L’académie, la salle de sport et les installations de récupération réservées aux juniors de l’Atletico

L’Atletico avait une base d’entraînement très bien établie. Avec de nombreux emplacements, synthétiques et en herbe. Ils avaient des conditions pour la reprise des juniors. En Roumanie, on l’a vu avec les seniors, mais pas avec les juniors, peut-être dans un ou deux clubs. Ils avaient un sauna, des piscines avec eau chaude et froide, un jacuzzi, des massages. Ils avaient une salle de gym uniquement pour les juniors.

Les enfants étaient obligés d’aller à l’école. Puis il prit un minibus pour les emmener à table. Ils ne les gardaient pas dans une maison, ils avaient des maisons, où il restait seul ou avec un collègue. Quelqu’un viendrait cuisiner, nettoyer. C’était comme vivre dans un duplex avec plusieurs personnes. Une camionnette viendrait vous emmener à l’entraînement, elle viendrait spécialement pour vous. Ils ont une organisation impressionnante.

“C’est très facile de nous faire plaisir. C’est une mentalité généralisée chez les footballeurs roumains”

Nous sommes très faciles à satisfaire. Si nous allons à l’étranger et marquons deux buts en un match, nous en vivons dix matchs. Cette complaisance est un trait très difficile à éliminer de la mentalité des joueurs roumains. Je pense que c’est une mentalité généralisée chez les footballeurs roumains. J’avoue que je l’ai aussi, même si j’essaie de le changer. Au moins quand j’étais enfant, quand je jouais bien dans un match, je savais que je n’allais pas être expulsé de l’équipe pour les prochains matchs. Je me disais dans ma tête que je recommencerais le prochain match à zéro, mais je ne pouvais pas. Nous entrons sur le terrain avec une supériorité sur les autres.

J’ai vu que tous les footballeurs roumains l’ont. je regarde DÉSORDRE et le code Ronaldo qu’ils jouent depuis 20 ans au plus haut niveau, mais qu’ils sont concentrés à chaque match. J’espère que j’ai mûri, j’espère que j’ai pu me débarrasser de cette chose. Expérience de pharepour M. Hagi il n’accepte pas un seul match scolaire ou un entraînement où vous n’êtes pas à l’intensité maximale, en jouant avec le frein à main tiré.

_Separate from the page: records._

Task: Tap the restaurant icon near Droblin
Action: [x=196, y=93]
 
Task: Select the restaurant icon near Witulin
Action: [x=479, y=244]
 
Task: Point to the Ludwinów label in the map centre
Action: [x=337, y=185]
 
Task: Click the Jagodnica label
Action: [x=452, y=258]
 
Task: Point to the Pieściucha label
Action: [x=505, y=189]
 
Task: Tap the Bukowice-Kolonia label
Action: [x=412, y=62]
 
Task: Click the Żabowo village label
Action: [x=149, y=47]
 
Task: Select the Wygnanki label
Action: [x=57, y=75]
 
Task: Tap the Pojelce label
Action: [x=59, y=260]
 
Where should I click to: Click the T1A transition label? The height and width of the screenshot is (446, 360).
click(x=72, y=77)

Il nous a dit qu’il avait aussi fait une erreur, mais qu’il ne voulait pas nous voir ne pas courir ou mettre le pied à travers”, a-t-il déclaré. robert Ion pour Sport.ro.

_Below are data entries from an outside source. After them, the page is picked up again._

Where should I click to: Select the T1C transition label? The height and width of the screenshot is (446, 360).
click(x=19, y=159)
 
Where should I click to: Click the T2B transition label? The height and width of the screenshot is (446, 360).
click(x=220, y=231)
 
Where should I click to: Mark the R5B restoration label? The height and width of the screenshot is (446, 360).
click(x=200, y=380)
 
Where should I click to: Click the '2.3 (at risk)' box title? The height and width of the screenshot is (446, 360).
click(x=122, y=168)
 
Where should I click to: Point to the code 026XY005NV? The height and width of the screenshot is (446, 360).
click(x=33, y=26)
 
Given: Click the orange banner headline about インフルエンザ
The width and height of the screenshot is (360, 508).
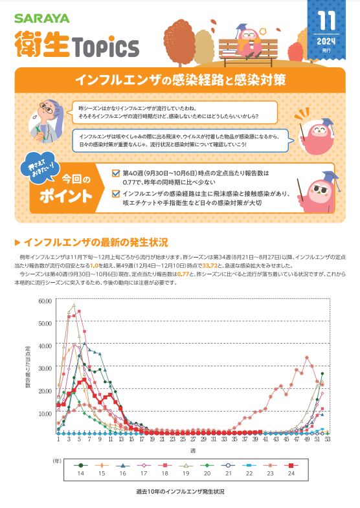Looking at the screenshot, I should click(179, 81).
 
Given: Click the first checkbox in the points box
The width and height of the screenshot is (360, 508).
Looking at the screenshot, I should click(116, 173).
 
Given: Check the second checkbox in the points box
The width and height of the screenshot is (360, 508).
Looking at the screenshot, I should click(116, 192).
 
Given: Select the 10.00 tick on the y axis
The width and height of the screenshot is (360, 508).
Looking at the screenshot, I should click(45, 413).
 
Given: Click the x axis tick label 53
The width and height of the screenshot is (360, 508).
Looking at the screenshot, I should click(328, 439).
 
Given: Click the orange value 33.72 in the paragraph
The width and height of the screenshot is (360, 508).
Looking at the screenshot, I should click(212, 265).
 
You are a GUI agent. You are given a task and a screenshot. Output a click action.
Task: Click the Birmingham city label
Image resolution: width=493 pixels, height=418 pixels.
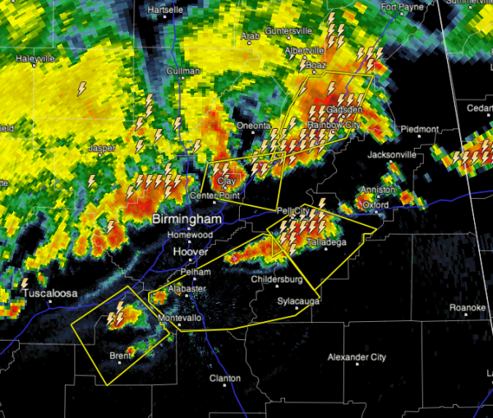(187, 220)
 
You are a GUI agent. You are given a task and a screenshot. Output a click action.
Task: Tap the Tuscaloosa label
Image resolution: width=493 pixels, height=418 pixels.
(49, 293)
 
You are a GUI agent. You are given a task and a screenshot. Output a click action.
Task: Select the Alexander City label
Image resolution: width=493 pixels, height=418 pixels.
(357, 357)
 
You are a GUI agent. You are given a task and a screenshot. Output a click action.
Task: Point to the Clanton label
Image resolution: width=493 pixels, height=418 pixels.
(225, 379)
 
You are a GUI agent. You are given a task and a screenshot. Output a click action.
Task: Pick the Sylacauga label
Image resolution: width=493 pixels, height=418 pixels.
(298, 302)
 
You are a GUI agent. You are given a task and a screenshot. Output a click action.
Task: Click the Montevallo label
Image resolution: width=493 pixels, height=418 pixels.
(180, 318)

Robert Ion, représentant roumain dans toutes les catégories d’âge

Robert Ion (22 ans) était junior à FC Rapide, Sport étudiant, Sports royaux/Académie de football de l’Atlético de Madrid et FCSBet chez les seniors pour qui il a joué Académique Clincéni (2018-2020, 2021-2022), FCSB (2020), FC Volontari (2021), FCV Faroul (2022) et Poli Iasi (2023). Il était considéré comme l’un des meilleurs juniors roumains de sa catégorie d’âge et a été sélectionné pour toutes les équipes nationales juniors roumaines. Il s’est grièvement blessé fin 2020, lorsqu’il s’est rompu le ligament croisé lors du match FCSB II – Rapid II. Il a disputé 108 matchs et marqué 15 buts, la plupart de ses apparitions au niveau de la Ligue 1. Il peut évoluer aux postes de milieu offensif, milieu de terrain droit et gauche, et son prix est de 150 000 euros.